- _Provided text_
● ● ● ●
Saturday, March 17, 2012

Day 6 - part one

We have two beds in our hotel room. Tasia is sleeping with me because she needs to feel close to me right now. We tried to go to bed around 10 as we were so exhausted but she began pouring her heart out to me about what it's like to be her. I can't even type this without crying...

She told me that a lot of the time when we are all having fun as a family she gets really bad pain but just makes her self keep smiling so that nobody knows she's hurting and then everyone keeps smiling and laughing.

Tears!!! She is way stronger than she should need to be. It makes me wonder how many times she was hurting and I never knew. I hate that! I hate this stupid disease for robbing her of precious childhood moments. If we didn't need the organ for the transplant part of the surgery I would want to stomp on it after it was out of her. I feel as of she has had an enemy living inside of her. I am happy that Isaac and I are the ones to free her of this. It wasn't the most trusted GI we've had for 8 years it was her parents deciding to take control of this ourselves and make this whole nightmare stop! I don't need a physician to hold my hand and point us to the experts... I found them myself and the Great Physician led me here for such a time as this!

We also talked about how for the rest of her life she would have to take enzymes every time she eats and for the first 6 months give herself insulin shots when she eats. I told her that she didn't have to explain to other kids at school what she was taking that she could just say they were "vitamins". She doesn't need to explain the story to every child that asks (cuz you know they all will.) But she said, "No Mama, I want to tell them the reasons because I want them to know the REAL me".
● ● ● ●
- _Supplied data_
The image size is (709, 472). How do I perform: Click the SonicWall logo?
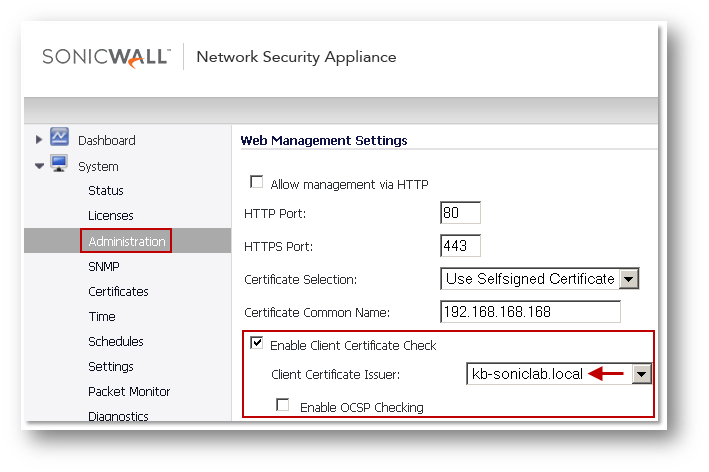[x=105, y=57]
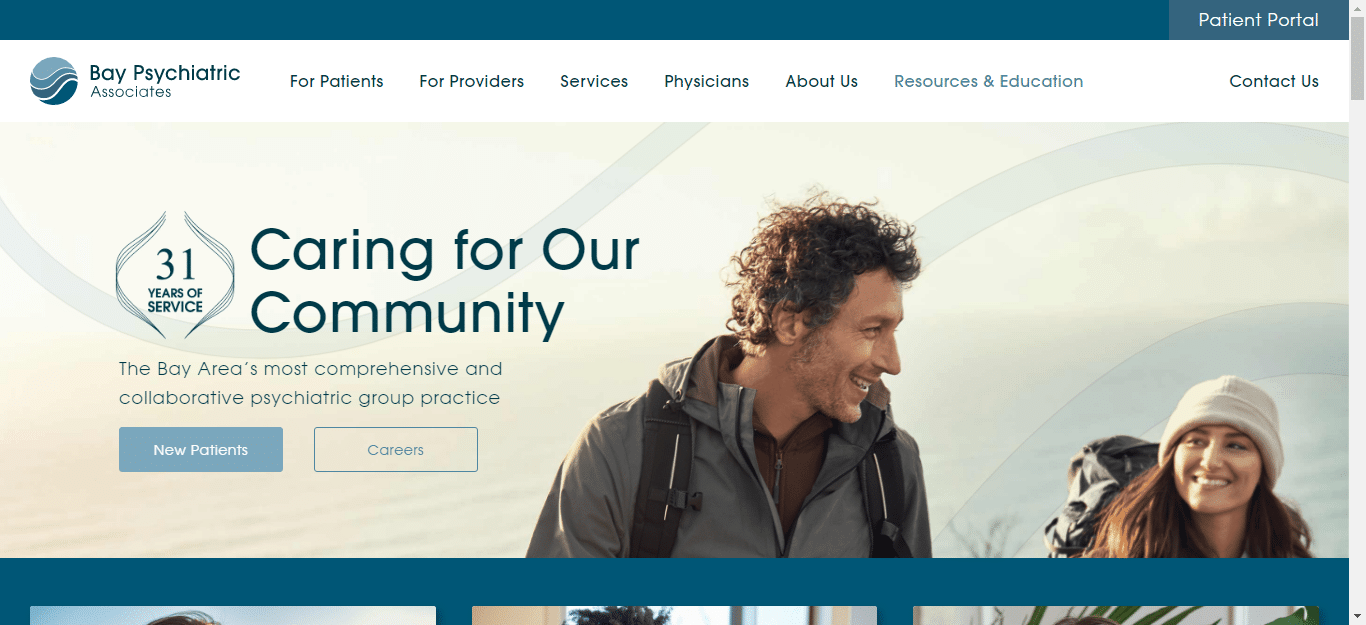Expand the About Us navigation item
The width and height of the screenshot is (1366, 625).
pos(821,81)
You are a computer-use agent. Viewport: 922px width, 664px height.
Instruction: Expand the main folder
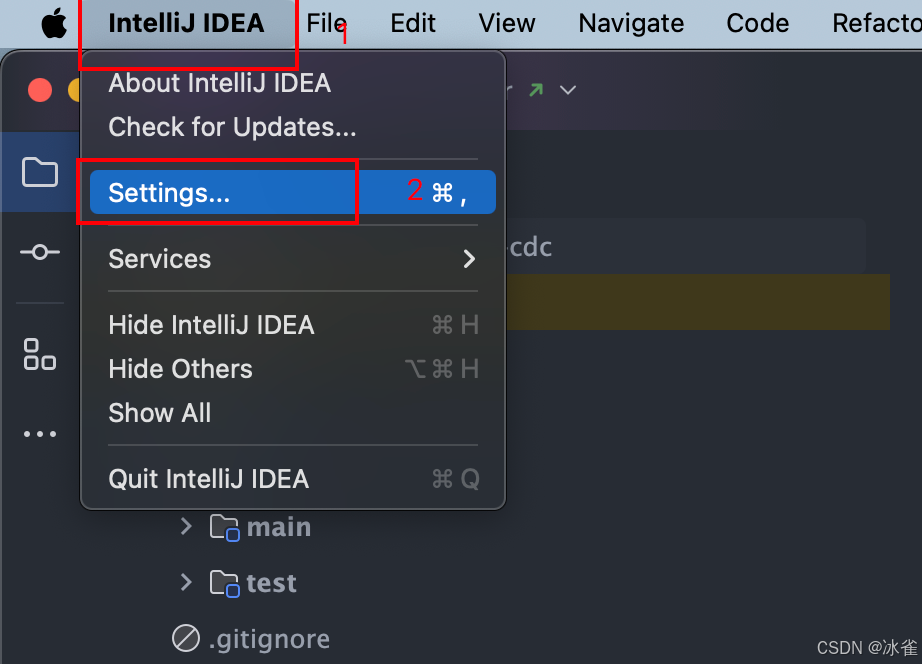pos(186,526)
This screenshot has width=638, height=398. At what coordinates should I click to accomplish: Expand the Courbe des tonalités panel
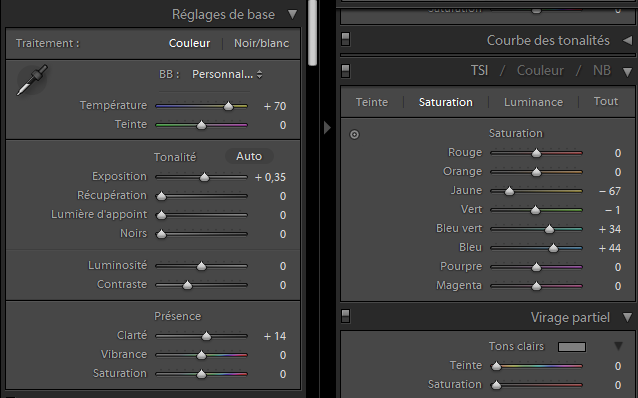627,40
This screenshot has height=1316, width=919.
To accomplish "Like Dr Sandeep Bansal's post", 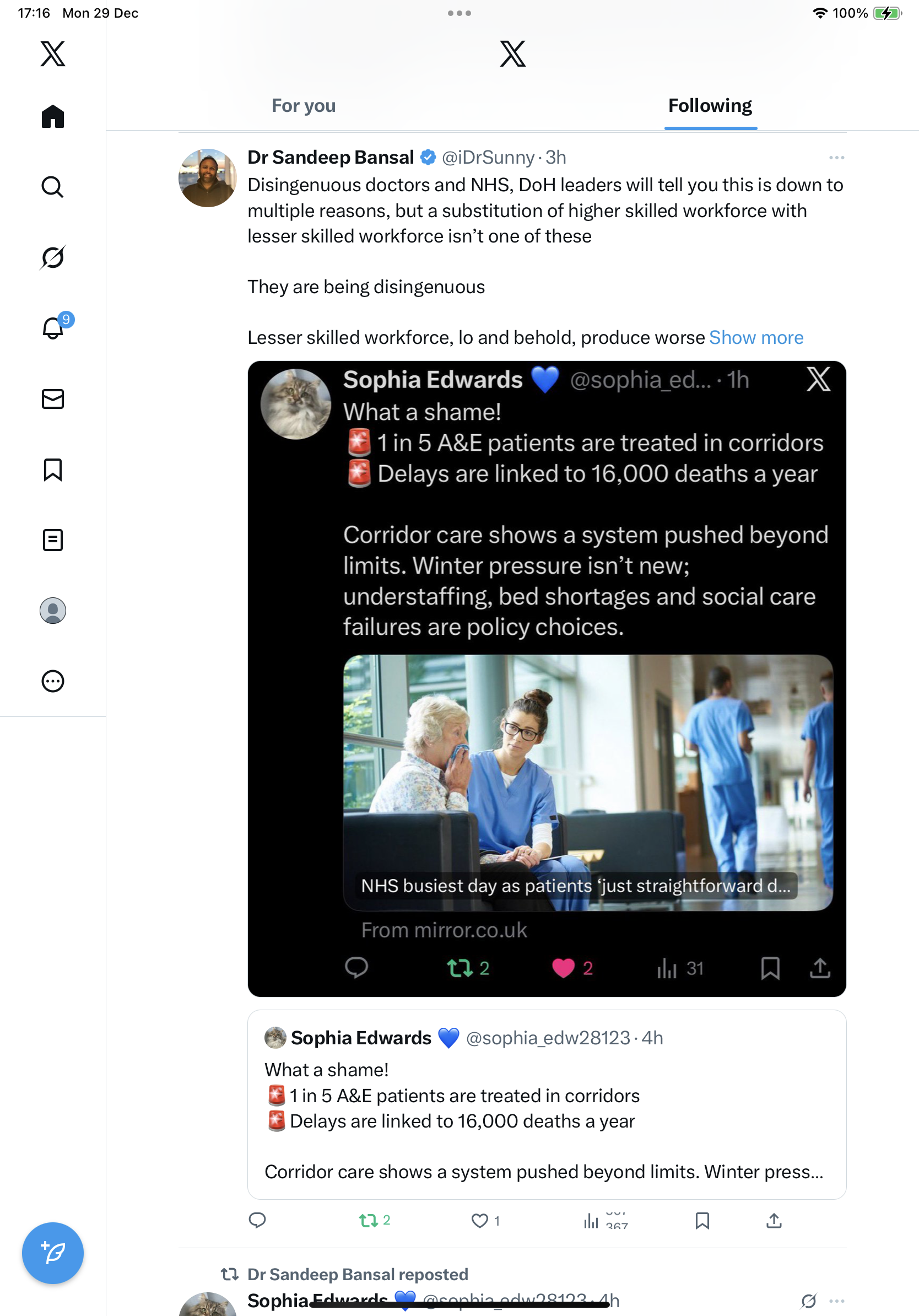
● ● ● ●
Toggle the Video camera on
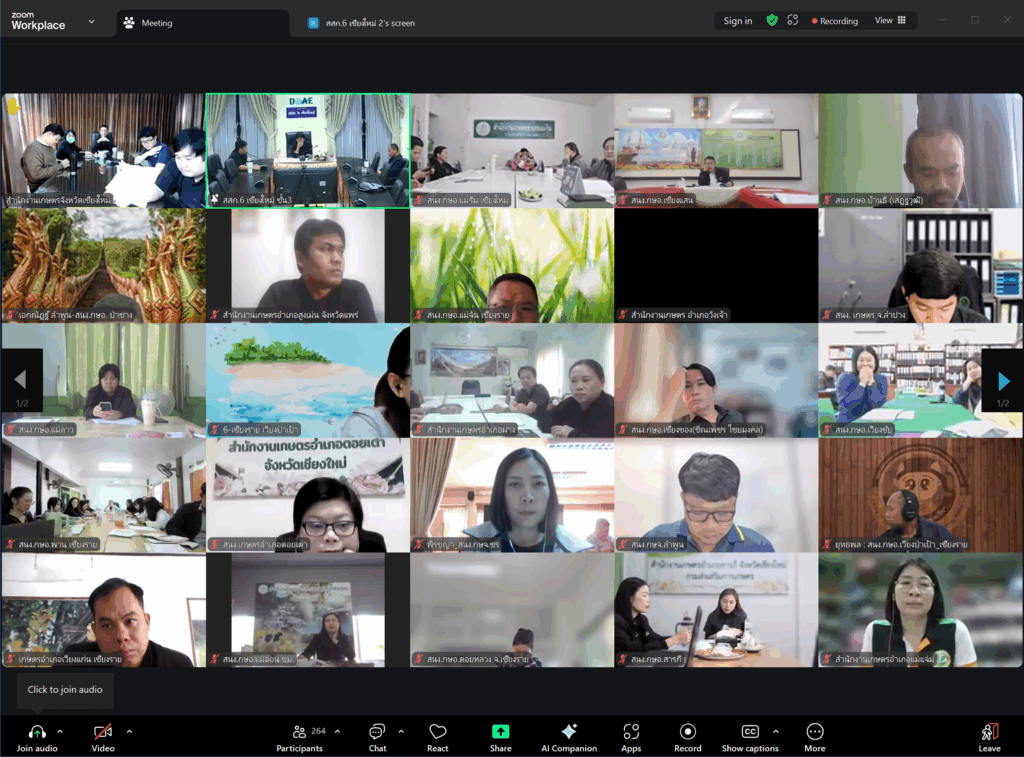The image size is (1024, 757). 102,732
● ● ● ●
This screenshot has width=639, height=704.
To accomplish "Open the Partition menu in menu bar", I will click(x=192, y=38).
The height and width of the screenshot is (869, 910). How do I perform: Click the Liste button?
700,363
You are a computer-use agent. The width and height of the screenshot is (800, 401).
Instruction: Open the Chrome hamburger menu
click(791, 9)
● ● ● ●
- _What to produce_
Return the part of the journal entry between "Saturday, March 17, 2012" and "this without crying...", inclusive, with no changes. The data is unrelated material and has no connection to the journal entry.

- _Finished task_
Saturday, March 17, 2012

Day 6 - part one

We have two beds in our hotel room. Tasia is sleeping with me because she needs to feel close to me right now. We tried to go to bed around 10 as we were so exhausted but she began pouring her heart out to me about what it's like to be her. I can't even type this without crying...